# Solo RDA from Dee Mods



## Rob Fisher

There has been a lot of hype worldwide with the Solo RDA and RRP is around the R1,700 mark and I was lucky enough to get one this weekend... I do love the flavour of the Gambit but over squonking is an issue with it's airflow hole placement and I was hoping the Solo would be better... and it is... it's perfect for squonking.

And this is my first black RDA and as it matches my Nova Box perfectly... the drip tip is a little short for my liking so I need to get @hands to make me a Corian Black tip for it but in the meantime I found a slightly longer Drip Tip and the one it comes with. Also it doesn't come with Allen Keys.

Enough waffling... how does it vape on a squonk mod? It's fantastic! Flavour is outstanding and building it was about as easy as it gets! I put in a single 2.5mm Alien 3x29/38 which came out at 0.39Ω (@RiaanRed they rock!)

And I replaced the bottle with a Square Silk bottle that holds 7.7ml of juice! Boom! Thanks @Zeki Hilmi!

Reactions: Like 3 | Winner 6


----------



## Zeki Hilmi

Welcome anytime @Rob Fisher

Reactions: Thanks 1


----------



## HPBotha

that Novabox though - what a stunner! like the use of space - very economical!

Reactions: Agree 1 | Disagree 1


----------



## Halfdaft

How's the flavour on it ?


----------



## Cobrali

Reviving..

The solo isn't for everyone as it requires the correct coil positioning. With the side airflow cap the flavour is good but it seems better with a top airflow cap. Both my solo's run top airflow so oversquonking isn't an issue and neither is spitback as I don't get any unless I totally flood it.

I only run @akhalz 's coils in them as they produce a lot of flavour and they last very long. Currently testing a new coil in here and it is better than the previous "special coils" I got for them.

In my opinion the flavour is phenomenal in the solo and I run them more than any of my BF RDA's.

Reactions: Like 1


----------



## Huffapuff

Cobrali said:


> The solo isn't for everyone as it requires the correct coil positioning.


I'm curious to know how you position your coils? I've found the solo quite hit and miss for flavour - sometimes I get it right and other times not


----------



## Cobrali

Huffapuff said:


> I'm curious to know how you position your coils?
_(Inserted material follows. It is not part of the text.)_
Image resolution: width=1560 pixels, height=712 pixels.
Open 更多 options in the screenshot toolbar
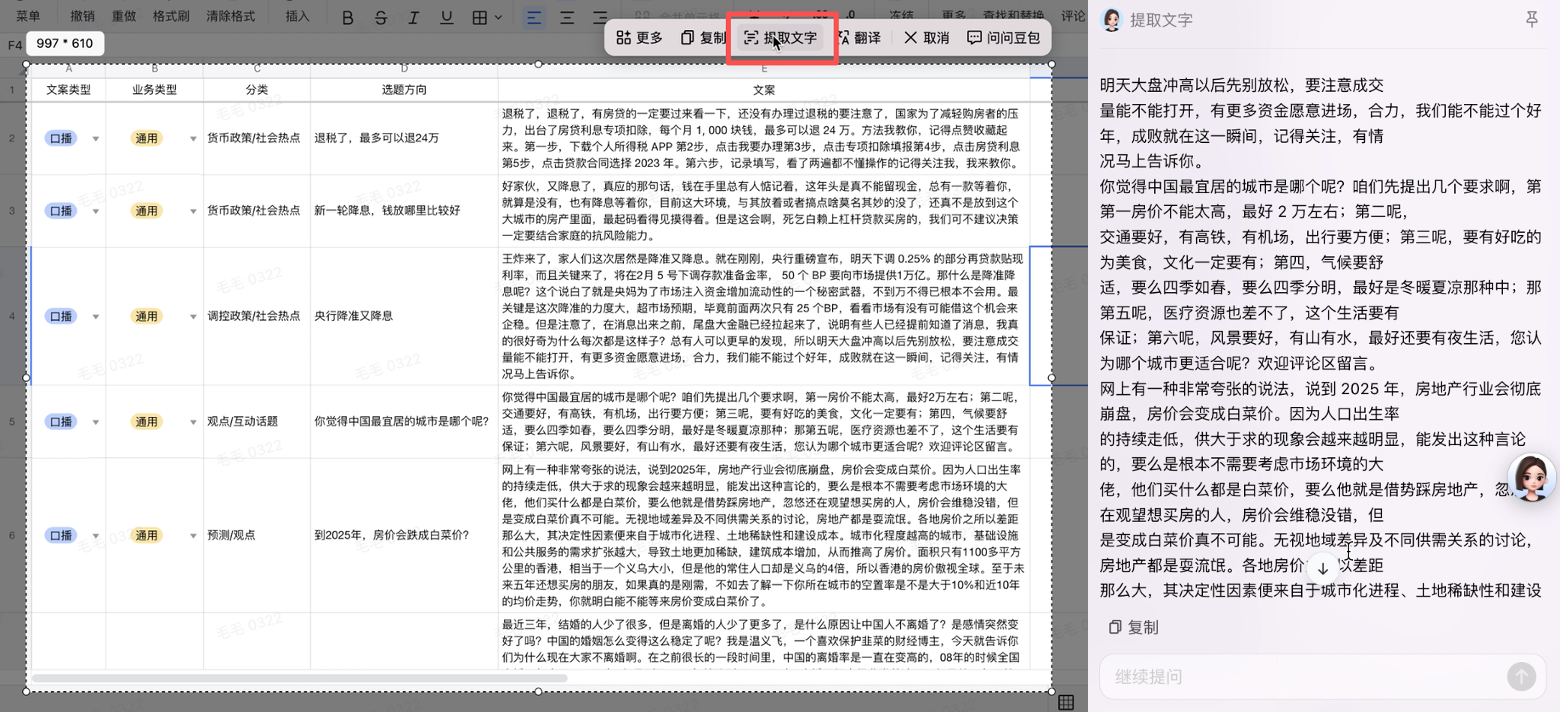[639, 38]
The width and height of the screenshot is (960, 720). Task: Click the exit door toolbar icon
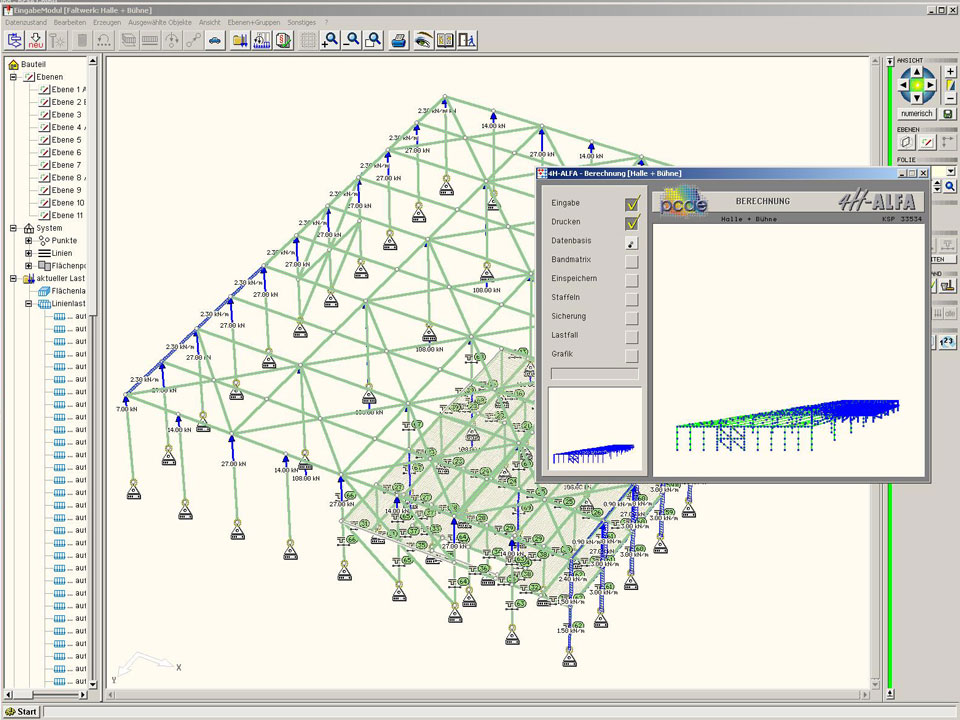click(468, 40)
I've found the solo quite hit and miss for flavour - sometimes I get it right and other times not


The top of the coil is in line with the sides. If ypu look through airflow holes you should see the bottom of the coils.






Sent from my SM-G955F using Tapatalk

Reactions: Like 1 | Thanks 1


----------



## Huffapuff

Cobrali said:


> The top of the coil is in line with the sides. If ypu look through airflow holes you should see the bottom of the coils.
> 
> 
> 
> 
> 
> Sent from my SM-G955F using Tapatalk


Are you using a 3mm ID?


----------



## Cobrali

Huffapuff said:


> Are you using a 3mm ID?


Yes

Sent from my SM-G955F using Tapatalk

Reactions: Thanks 1


----------